My husband wanted to go to the Oaks this week and I said a similar thing to him. I've got four healthy and happy children, a new perfect grandson. I've had plenty of good luck in life. It would be selfish to ask for more, nice to back the winner, but small potatoes in the scheme of life.

It is the case that we all have needs and desires. There is nothing wrong in that but when our deepest needs and desires are not met we go looking for substitutes. That's what the human mind does to try to settle itself. It might be a new dress or a bowl of ice-cream; a bottle of gin; drugs. It can be so destructive and yet we do it in a bid at self-survival. If I can't have what I really want, then I need something to drape over all this emotional pain, is the way the mind loops and weaves; justifies.

Like any situation it pays to stop and think about what is going on. If there is agitation, and that's how I experience it, then pause long enough to notice the agitation and call it out for what it is. I don't mean to self flagellate here; on the contrary I recommend giving yourself some comfort at this point.

'There, there, dear. This is hard for you. I know this is very hard for you'. Take some deep breaths. Sit with the agitation a little and see if it might shift. In other words; pause; don't go into overdrive with the need for relief before you give yourself a chance to self-soothe.

Another way of thinking about this is, if your tendency is to do something with negative consequences to yourself, your body or a close relationship, what could you do instead that might turn you back towards a feeling of relief, of ease?

Self-discipline isn't a sexy message but in some ways it is necessary for every person to cultivate enough self discipline to not be self destructive.

Meditation is in fact a form of self discipline as well as being a form of self love. My training had an element of the boot camp about it, and I suppose, I survived and thrived to tell the tale. But, I don't recommend this way of going about self learning of the mind. I wouldn't recommend sitting through  very much pain at all; a tiny bit is inevitable.

Most importantly, I'd recommend learning to meditate and keeping up a meditation practice with a group, led by someone quite sweet in disposition who won't scare you or put you off. Meditation can be a heavenly experience when a guide can lead you to a gentle place; a healing place too.

The Buddhists are correct. In life, we all suffer, but then if we suffer enough we demand to know how to stop suffering. This leads to a spiritual life; backbone along with kindness towards self and others.

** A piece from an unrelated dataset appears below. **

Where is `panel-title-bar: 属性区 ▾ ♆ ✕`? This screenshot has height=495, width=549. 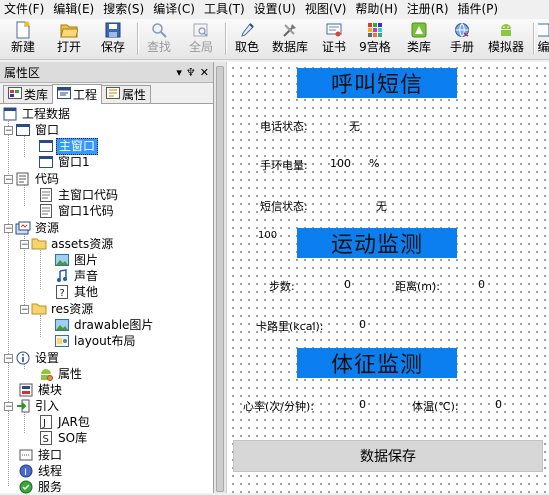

Oddly, this approach can lead you back to your desires and the attaining of your desires. Perhaps it won't be the version you carried around in your head all those years, but you won't turn on yourself for having those desires.

In time, you'll be quite comfortable in your own skin, taking responsibility for your own sweet self and that which makes you you. You won't be demanding, internally or overtly, that someone else make your life how you want it. You'll figure out how to do this for yourself. Don't expect all the answers today, just start walking down the path of being good to yourself in ways that you, deep down, know to be good for you.

Self-flagellation is not the answer. Leave that to someone more proficient with a whip.